| Model
A simplified version of something complex used, for example,
to analyze and solve problems
Modified Sequential Least Squares
System Identification
A challenge in real time system identification
is the tradeoff between algorithm stability and rapid adaptation
to parameter changes. For reconfigurable flight control, this
is especially important due to long periods of quiescence,
coupled with the possibility of sudden unforeseen failures.
To address these twin challenges, BAI developed the MSLS parameter
identification algorithm. Building on recursive least squares
(RLS), MSLS incorporates additional constraints that take
advantage of a priori information and effectively adjusts
the size of the data-window to account for the information
content in the regressor.
 Reference:
Ward,
D.G, R.L. Barron, M.P. Carley, and T.J. Curtis, "Real-time
parameter identification for self-designing flight control,"
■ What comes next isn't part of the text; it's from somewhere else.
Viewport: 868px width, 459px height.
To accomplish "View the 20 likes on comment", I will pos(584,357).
Proc. Nat'l Aerospace and Electronics Conf. (NAECON), Dayton,
OH, May 1994.
Statistical Model Validation
Mathematical modeling and computer simulation
have become indispensable tools in scientific, engineering,
policy, and economic decision-making by government, industry,
and other organizations. Barron Associates’ Stochastic Model
Validation (SMV) technology concerns the use of nonparametric
(distribution-free) statistical techniques for validating multivariate
stochastic simulation models. The validation approach is based
on testing for homogeneity between a population of empirical
data (observed data) and a population generated by one or more
stochastic simulation models. Multivariate techniques are necessary
to reveal whether a simulation model correctly captures dependencies
among multiple response variables. Nonparametric approaches
obviate the need for normality assumptions concerning the distributions
of empirically-observed and model-generated data; in practice,
such distributional assumptions are often not appropriate. Barron
Associates’ SMV approach is novel in that it enables validation
across “multiple treatments,” where empirical and model data
are collected under a variety of “independent test conditions”
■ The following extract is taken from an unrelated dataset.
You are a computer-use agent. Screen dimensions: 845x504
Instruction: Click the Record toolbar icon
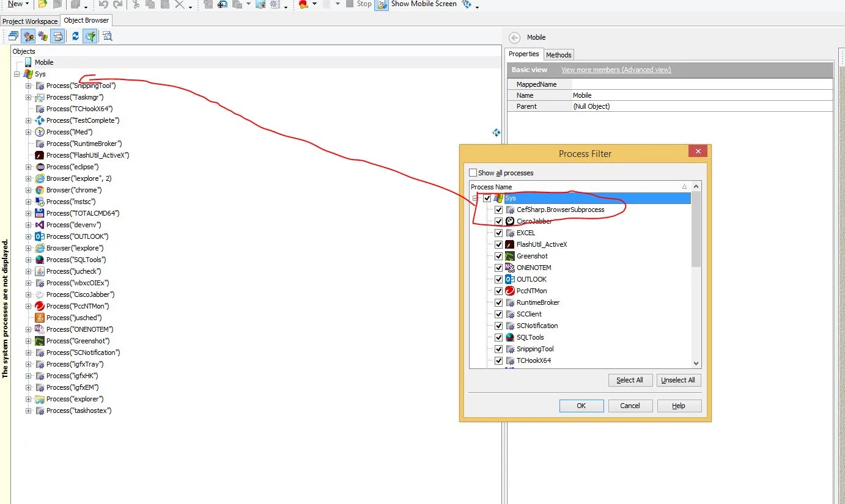[x=304, y=5]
that are of operational interest, or which reflect the available
observation data. Integrating non-homogeneous data into one
overall statistical test substantially increases the power of
the test relative to that of testing each treatment separately
and avoids the pitfall of increased probability of significant
findings due to chance alone.
Structure-Learning Neural Networks
BAI's neural network modelling software
suite, GNOSIS, can be used to find the best feedforward model
that transforms observable variables into one or more estimated
dependent variables. GNOSIS postulates a simple model, then
incrementally adds complexity until a "just-sufficient"
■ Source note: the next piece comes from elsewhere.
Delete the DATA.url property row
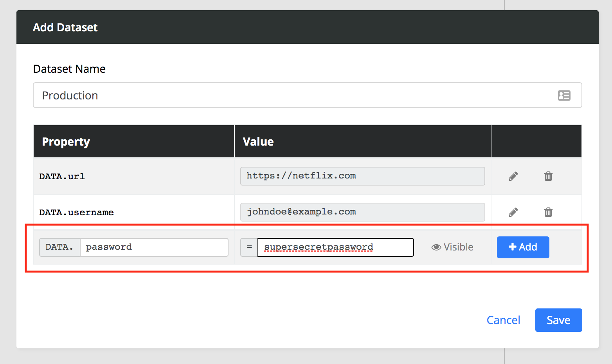 click(548, 177)
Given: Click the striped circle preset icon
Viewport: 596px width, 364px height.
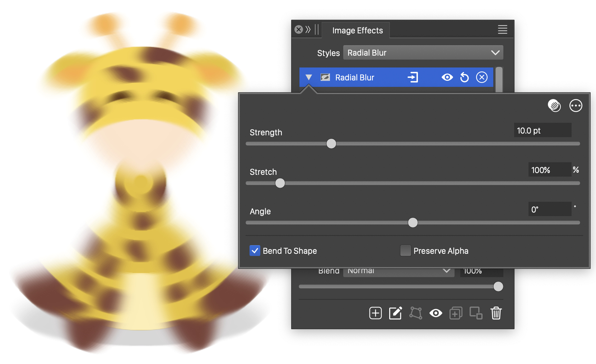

complexity level is achieved. In other words, GNOSIS determines
the optimal trade-off between model complexity and model accuracy
when determining the structure of the model. A proper balance
ensures the best performance on unseen data by neither underfitting
nor overfitting the data. BAI has demonstrated the efficacy
of the GNOSIS structure-learning technique in a number of
fields.
Advanced Nonlinear Simulations
BAI works with and develops in-house simulations
of a number of advanced systems ranging from tailless aircraft
to shipboard power distribution systems. As part of these
efforts, BAI is also developing tools to speed-up nonlinear
simulations, to automatically update simulations given experimental
data, and to visualize the results of these simulations.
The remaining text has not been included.